TASK BRIEF
Copy out every line of the following material word for word, keeping each line unchanged.
───── RECORDS ─────
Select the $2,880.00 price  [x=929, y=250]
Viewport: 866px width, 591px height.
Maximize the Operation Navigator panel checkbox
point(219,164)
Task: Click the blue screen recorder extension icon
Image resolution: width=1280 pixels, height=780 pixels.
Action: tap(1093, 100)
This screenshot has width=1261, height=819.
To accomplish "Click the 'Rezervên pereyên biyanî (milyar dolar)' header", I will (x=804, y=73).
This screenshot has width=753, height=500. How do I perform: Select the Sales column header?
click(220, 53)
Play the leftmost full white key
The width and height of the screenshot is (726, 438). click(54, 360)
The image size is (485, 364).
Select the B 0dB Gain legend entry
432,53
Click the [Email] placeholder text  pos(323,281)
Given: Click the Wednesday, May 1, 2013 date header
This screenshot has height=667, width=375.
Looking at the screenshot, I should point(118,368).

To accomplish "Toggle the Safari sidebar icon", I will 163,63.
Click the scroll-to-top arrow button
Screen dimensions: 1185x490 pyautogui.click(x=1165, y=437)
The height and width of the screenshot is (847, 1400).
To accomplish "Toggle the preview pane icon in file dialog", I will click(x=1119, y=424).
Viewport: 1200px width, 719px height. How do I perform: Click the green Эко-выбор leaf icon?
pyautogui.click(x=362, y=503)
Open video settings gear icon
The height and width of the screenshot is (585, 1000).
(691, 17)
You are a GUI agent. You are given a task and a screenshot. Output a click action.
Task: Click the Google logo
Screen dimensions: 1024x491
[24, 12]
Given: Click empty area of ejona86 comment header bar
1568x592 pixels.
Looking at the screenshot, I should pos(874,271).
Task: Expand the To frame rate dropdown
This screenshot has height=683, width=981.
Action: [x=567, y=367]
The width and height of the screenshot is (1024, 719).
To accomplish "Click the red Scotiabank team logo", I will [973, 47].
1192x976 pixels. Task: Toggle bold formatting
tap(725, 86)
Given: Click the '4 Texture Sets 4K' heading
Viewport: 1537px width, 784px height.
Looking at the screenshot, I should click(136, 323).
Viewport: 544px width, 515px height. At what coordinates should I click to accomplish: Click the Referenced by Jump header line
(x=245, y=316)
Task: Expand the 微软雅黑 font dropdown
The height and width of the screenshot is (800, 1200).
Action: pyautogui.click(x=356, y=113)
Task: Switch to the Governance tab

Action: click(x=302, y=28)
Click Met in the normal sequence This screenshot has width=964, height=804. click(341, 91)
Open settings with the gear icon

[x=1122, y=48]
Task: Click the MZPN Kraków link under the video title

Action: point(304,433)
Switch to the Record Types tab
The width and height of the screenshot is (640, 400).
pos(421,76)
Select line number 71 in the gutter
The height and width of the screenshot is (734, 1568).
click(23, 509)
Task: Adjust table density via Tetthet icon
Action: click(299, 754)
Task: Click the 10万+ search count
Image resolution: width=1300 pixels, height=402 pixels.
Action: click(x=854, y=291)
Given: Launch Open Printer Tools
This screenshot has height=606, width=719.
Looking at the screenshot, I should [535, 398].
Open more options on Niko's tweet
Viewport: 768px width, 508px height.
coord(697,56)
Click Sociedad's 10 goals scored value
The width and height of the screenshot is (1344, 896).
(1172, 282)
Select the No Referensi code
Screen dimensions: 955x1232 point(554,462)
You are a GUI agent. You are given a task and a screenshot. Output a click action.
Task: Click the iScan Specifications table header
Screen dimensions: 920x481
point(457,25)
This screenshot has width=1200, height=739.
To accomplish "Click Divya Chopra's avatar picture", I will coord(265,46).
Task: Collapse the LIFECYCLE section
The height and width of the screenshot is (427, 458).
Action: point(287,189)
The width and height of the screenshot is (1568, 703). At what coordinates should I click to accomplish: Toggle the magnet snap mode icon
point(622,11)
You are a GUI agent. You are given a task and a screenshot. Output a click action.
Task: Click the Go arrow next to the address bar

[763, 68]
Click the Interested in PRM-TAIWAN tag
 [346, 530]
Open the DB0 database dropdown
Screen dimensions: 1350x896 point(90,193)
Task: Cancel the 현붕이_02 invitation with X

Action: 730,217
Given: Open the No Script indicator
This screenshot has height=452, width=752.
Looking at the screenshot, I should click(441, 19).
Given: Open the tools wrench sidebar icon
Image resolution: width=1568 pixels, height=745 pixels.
─────
SOLUTION FOR THIS EXERCISE
Select the $2,880.00 price  [x=929, y=250]
Viewport: 866px width, 591px height.
Maximize the Operation Navigator panel checkbox
point(219,164)
Task: Click the blue screen recorder extension icon
Image resolution: width=1280 pixels, height=780 pixels.
Action: tap(1093, 100)
This screenshot has width=1261, height=819.
To accomplish "Click the 'Rezervên pereyên biyanî (milyar dolar)' header", I will (x=804, y=73).
This screenshot has width=753, height=500. How do I perform: Select the Sales column header?
click(220, 53)
Play the leftmost full white key
The width and height of the screenshot is (726, 438). click(54, 360)
The image size is (485, 364).
Select the B 0dB Gain legend entry
432,53
Click the [Email] placeholder text  pos(323,281)
Given: Click the Wednesday, May 1, 2013 date header
This screenshot has height=667, width=375.
Looking at the screenshot, I should point(118,368).

To accomplish "Toggle the Safari sidebar icon", I will 163,63.
Click the scroll-to-top arrow button
Screen dimensions: 1185x490 pyautogui.click(x=1165, y=437)
The height and width of the screenshot is (847, 1400).
To accomplish "Toggle the preview pane icon in file dialog", I will click(x=1119, y=424).
Viewport: 1200px width, 719px height. How do I perform: Click the green Эко-выбор leaf icon?
pyautogui.click(x=362, y=503)
Open video settings gear icon
The height and width of the screenshot is (585, 1000).
(691, 17)
You are a GUI agent. You are given a task and a screenshot. Output a click action.
Task: Click the Google logo
Screen dimensions: 1024x491
[24, 12]
Given: Click empty area of ejona86 comment header bar
1568x592 pixels.
Looking at the screenshot, I should pos(874,271).
Task: Expand the To frame rate dropdown
This screenshot has height=683, width=981.
Action: [x=567, y=367]
The width and height of the screenshot is (1024, 719).
To accomplish "Click the red Scotiabank team logo", I will [973, 47].
1192x976 pixels. Task: Toggle bold formatting
tap(725, 86)
Given: Click the '4 Texture Sets 4K' heading
Viewport: 1537px width, 784px height.
Looking at the screenshot, I should click(136, 323).
Viewport: 544px width, 515px height. At what coordinates should I click to accomplish: Click the Referenced by Jump header line
(x=245, y=316)
Task: Expand the 微软雅黑 font dropdown
The height and width of the screenshot is (800, 1200).
Action: pyautogui.click(x=356, y=113)
Task: Switch to the Governance tab

Action: click(x=302, y=28)
Click Met in the normal sequence This screenshot has width=964, height=804. click(341, 91)
Open settings with the gear icon

[x=1122, y=48]
Task: Click the MZPN Kraków link under the video title

Action: point(304,433)
Switch to the Record Types tab
The width and height of the screenshot is (640, 400).
pos(421,76)
Select line number 71 in the gutter
The height and width of the screenshot is (734, 1568).
click(23, 509)
Task: Adjust table density via Tetthet icon
Action: click(299, 754)
Task: Click the 10万+ search count
Image resolution: width=1300 pixels, height=402 pixels.
Action: click(x=854, y=291)
Given: Launch Open Printer Tools
This screenshot has height=606, width=719.
Looking at the screenshot, I should [535, 398].
Open more options on Niko's tweet
Viewport: 768px width, 508px height.
coord(697,56)
Click Sociedad's 10 goals scored value
The width and height of the screenshot is (1344, 896).
(1172, 282)
Select the No Referensi code
Screen dimensions: 955x1232 point(554,462)
You are a GUI agent. You are given a task and a screenshot. Output a click action.
Task: Click the iScan Specifications table header
Screen dimensions: 920x481
point(457,25)
This screenshot has width=1200, height=739.
To accomplish "Click Divya Chopra's avatar picture", I will coord(265,46).
Task: Collapse the LIFECYCLE section
The height and width of the screenshot is (427, 458).
Action: point(287,189)
The width and height of the screenshot is (1568, 703). At what coordinates should I click to accomplish: Toggle the magnet snap mode icon
point(622,11)
You are a GUI agent. You are given a task and a screenshot. Output a click action.
Task: Click the Go arrow next to the address bar

[763, 68]
Click the Interested in PRM-TAIWAN tag
 [346, 530]
Open the DB0 database dropdown
Screen dimensions: 1350x896 point(90,193)
Task: Cancel the 현붕이_02 invitation with X

Action: 730,217
Given: Open the No Script indicator
This screenshot has height=452, width=752.
Looking at the screenshot, I should click(441, 19).
Given: Open the tools wrench sidebar icon
Image resolution: width=1568 pixels, height=745 pixels.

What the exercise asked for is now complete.